The conversion process

Scott: Lots of explanation needs to be added.

One of the more complicated concepts that the analyst has to deal with in R is the difference between wide data (as is typically used in spreadsheets) and long data (as is typically used in statistical analysis).

In this page we attempt to disambiguate the two concepts, show how to recognize wide data, and demonstrate how some tools in R can simplify the process of converting wide data to long data.

1 An example of wide data

We have downloaded some data from the Web representing the Honda Corporation’s self-reported vehicle sales from 2013 to 2020. Below is a screenshot of that data.

An image of the Honda data in a spreadsheet This is a typical layout for spreadsheet data—calendar months across the top, categories of data down the side, and a table of numbers in the body of the table. One slight complication is that there are eight tables (one for each year) of data stacked on top of each other.

This layout is good for spreadsheet workers as it makes it easier to see lots of data at once; unfortunately, it makes it difficult for R-based analysts to do their work.

2 Why long data is preferred over wide data

Much of why long data is preferred over wide data can be understood if you think about it in terms of a graph (without even knowing how R handles graphs).

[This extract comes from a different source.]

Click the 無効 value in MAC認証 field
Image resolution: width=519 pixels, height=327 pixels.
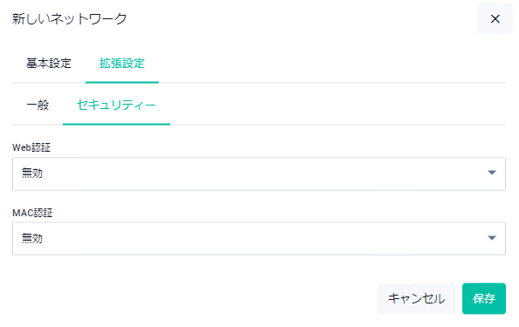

Think of a typical graph with an X-axis and a Y-axis. Any plot (line, point, bar, etc.) in the graph by necessity shows a y value for a specific x value given a specific functional relationship. The only way that two functions can be plotted on the same graph is if they define some relationship between the same domains of x values and y values.

2.1 Baby name data

Consider the data frame in Figure 1 .

Figure 1: A screenshot of the a wide data frame

This has the following information about the names of babies born in specific years:

  • YearOfBirth: the year the baby was born
  • Sex: the sex of the baby
  • NumOfNames: the number of unique names assigned to the babies born in this year of this sex
  • NumOfBabies: the number of babies born in this year of this sex
  • CountTopBabiesThisYear: the number of babies born in this year of this sex who had one of the ten most popular names
  • Concentration: the percentage of babies born in this year of this sex who had one of the ten most popular names (i.e., CountTopBabiesThisYear / NumOfBabies)

Let’s think about different graphs that we might set up:

  • x = YearOfBirth and y = NumOfNames. We might plot one line showing the number of unique male names and another showing the number of unique female names.
  • x = YearOfBirth and y = Concentration. We might plot the weighted average concentration for both male and female baby names born in a certain year.
  • x = Sex and y = NumOfBabies. We might plot a bar graph comparing the total number of male versus female babies born in the 1940s.

Notice for each of these examples, the function (described in the bullet points above) tells you a value from the y domain that results when given a value in the x domain. To be more specific, consider the first example: Once you tell me the YearOfBirth (a number in the x domain), I can tell you the appropriate NumOfNames value (a number in the y domain).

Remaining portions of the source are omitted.